15With this assurance I wanted to visit you first, so you might have a double blessing. 16I wanted to pass through Corinth on my way to Macedonia and again as I returned from Macedonia, and then have you send me on to Judea. 17Was I being fickle when I wanted to do this? Do I set my desires according to human standards, so that with me “No” is both “No” and “Yes”? — 2 Corinthians 1:15-17

Some of you want me to go on quoting until Paul tells us that in Christ it is always “yes.” But that’s not the point of this devotional. Go read 2 Corinthians 1 and 2 for yourself to get the entire picture. It’s interesting that Paul’s point in telling us about how faithful Jesus is was not really so much to tell us about Jesus, as to let us know about how he was faithful in following the faithful Jesus. In other words, I could paraphrase what he’s saying to the Corinthians here as, “I preach Jesus who was faithful, and in carrying out his mission I’m faithful too, not fickle.” Paul was living the gospel he preached.

I was thinking about this passage in the shower this morning, and it suddenly connected with something in my life, and I think it’s something many of our readers might connect with as well. You see, I have some difficulty making the big decisions. I like to think about all of the ramifications, the impact on everyone both now and in the future, and be sure that I’ve got everything just right. Unfortunately, despite my best efforts, it doesn’t always work out that way.

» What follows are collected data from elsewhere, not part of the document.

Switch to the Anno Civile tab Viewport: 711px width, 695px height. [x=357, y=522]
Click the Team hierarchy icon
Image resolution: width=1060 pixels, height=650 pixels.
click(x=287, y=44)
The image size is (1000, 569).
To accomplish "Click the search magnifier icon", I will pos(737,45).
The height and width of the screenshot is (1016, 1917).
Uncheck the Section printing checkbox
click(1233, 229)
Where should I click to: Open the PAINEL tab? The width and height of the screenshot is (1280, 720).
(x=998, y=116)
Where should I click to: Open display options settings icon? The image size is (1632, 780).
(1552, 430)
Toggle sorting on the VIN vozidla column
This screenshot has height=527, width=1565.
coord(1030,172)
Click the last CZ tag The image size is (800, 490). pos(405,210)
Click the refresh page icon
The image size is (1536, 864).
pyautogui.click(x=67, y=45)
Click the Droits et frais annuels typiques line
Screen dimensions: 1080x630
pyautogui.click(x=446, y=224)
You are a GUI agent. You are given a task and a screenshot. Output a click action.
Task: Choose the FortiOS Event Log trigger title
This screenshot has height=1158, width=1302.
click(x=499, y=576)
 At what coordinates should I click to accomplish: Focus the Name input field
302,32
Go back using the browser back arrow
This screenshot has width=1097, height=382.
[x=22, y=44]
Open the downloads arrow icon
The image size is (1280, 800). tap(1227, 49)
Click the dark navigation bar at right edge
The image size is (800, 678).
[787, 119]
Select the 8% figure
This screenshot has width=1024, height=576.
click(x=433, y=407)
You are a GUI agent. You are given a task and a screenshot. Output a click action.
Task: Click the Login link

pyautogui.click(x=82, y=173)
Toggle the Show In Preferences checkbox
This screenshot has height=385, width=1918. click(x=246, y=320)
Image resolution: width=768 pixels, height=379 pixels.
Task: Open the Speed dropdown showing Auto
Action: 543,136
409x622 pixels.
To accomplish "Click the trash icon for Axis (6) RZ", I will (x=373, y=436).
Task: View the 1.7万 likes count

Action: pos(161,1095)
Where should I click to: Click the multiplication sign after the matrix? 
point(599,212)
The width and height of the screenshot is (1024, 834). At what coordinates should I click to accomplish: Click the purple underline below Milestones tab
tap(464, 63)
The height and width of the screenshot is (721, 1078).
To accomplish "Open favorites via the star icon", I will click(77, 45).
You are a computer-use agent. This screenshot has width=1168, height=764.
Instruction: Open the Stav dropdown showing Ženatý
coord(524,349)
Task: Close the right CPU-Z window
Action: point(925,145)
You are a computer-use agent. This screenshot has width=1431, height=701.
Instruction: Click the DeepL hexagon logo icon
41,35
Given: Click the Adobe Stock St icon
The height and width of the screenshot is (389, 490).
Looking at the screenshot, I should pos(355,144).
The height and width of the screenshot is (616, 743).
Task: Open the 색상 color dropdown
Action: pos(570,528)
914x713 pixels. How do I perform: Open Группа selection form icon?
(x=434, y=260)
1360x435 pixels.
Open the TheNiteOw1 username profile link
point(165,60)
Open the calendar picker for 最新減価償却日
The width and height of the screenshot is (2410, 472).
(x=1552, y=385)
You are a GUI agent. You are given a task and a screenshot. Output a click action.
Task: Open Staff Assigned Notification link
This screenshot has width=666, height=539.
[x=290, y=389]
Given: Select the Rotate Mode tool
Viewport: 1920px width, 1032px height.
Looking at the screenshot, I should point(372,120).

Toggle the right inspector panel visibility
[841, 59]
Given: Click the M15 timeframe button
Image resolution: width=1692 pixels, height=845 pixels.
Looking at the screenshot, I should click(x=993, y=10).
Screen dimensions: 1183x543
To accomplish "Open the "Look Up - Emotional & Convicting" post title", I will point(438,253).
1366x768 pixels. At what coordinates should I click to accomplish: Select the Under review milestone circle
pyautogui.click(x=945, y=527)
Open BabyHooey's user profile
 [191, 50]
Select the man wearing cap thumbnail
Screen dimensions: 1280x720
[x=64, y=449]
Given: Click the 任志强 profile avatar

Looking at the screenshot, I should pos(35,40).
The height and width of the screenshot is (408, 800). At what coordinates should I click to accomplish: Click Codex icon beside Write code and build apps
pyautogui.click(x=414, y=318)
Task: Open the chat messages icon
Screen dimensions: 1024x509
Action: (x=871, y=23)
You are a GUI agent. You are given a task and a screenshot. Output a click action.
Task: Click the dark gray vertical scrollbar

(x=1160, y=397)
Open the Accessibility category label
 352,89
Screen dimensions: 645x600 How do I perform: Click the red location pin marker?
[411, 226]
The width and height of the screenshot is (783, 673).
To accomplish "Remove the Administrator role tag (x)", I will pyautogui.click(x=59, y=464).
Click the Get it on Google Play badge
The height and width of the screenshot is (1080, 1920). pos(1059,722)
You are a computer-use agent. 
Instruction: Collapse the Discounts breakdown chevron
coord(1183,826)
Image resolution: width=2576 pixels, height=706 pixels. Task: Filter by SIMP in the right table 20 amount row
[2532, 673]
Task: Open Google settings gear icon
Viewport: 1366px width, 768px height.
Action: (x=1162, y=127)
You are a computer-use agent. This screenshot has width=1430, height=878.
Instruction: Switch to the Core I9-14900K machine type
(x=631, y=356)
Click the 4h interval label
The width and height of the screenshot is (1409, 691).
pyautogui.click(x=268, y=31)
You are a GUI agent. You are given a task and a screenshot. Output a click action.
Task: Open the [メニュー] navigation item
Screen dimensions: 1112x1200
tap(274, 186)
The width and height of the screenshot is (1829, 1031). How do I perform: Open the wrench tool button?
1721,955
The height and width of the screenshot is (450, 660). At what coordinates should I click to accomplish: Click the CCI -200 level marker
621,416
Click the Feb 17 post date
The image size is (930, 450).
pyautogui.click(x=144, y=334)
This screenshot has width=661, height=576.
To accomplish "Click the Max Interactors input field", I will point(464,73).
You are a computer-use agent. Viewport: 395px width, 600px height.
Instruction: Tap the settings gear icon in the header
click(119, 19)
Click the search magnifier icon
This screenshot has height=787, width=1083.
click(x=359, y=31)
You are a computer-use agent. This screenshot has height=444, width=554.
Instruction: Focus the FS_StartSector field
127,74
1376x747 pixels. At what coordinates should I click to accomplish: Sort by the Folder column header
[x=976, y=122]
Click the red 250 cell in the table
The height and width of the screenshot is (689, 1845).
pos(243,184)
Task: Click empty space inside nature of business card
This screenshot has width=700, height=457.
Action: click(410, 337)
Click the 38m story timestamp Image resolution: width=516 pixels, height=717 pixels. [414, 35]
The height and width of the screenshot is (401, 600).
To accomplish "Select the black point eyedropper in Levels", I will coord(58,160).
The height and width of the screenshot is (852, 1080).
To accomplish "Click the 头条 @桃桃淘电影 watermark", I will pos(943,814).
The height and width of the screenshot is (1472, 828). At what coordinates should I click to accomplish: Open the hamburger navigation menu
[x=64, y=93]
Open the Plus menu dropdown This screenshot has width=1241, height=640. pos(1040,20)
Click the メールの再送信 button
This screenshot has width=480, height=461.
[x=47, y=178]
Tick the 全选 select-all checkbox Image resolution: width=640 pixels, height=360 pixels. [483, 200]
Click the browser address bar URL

Jody, on the other hand, makes decisions quite quickly. I don’t think her decisions are any worse or less thought out than mine. They may be better on average. Her mind just operates a bit faster. But when the decision is made, we still can both find ourselves in the same situation. There will always be people who don’t really like what we decided, sometimes even when it’s not really any of their business.

I’ve been struggling to make a decision, and finally made it yesterday. I know some people are not going to like. Some people are going to object to the timing. Some people are going to be astonished. Now don’t think it’s all that earth-shattering. What I’m illustrating here is not the extreme importance of the decision I made, but the fact that when you make decisions, if other people know about them, they’ll feel free to criticize and misunderstand.

I then thought about Paul and his correspondence with the Corinthian church. Depending on how you read certain passages, we can be certain Paul wrote at least three letters to Corinth, almost certain of four, and one might go even for five or six. In the ones that we have (two to four, if the view of some scholars that 2 Corinthians actually combines two or three letters is correct), Paul is constantly explaining himself. The Corinthians seem completely determined to misunderstand what Paul says and does.

Paul goes to much effort to explain himself, and that’s what he’s doing in our passage. He’s trying to make sense of what was probably a difficult decision to make. I suspect that considering communications in that time, and the complexity of Paul’s work, he had to change his mind numerous times. He may even have developed a reputation for not being very reliable, not because he was unfaithful, but because he had to change plans to meet needs along the way.

Here’s what came to me in the shower. Take it for what it’s worth! If Paul had to explain himself for these decisions, why should I worry that certain people will misunderstand little decisions that I make? I will never satisfy everyone. That’s not an excuse not to take everything into consideration. It just means that once I’ve done the best I can, I can leave the rest in God’s hands. If questioned, I have the truth.

God is faithful, and his followers should be. But remember that just because you are questioned doesn’t mean you have failed. You won’t always appear to be right.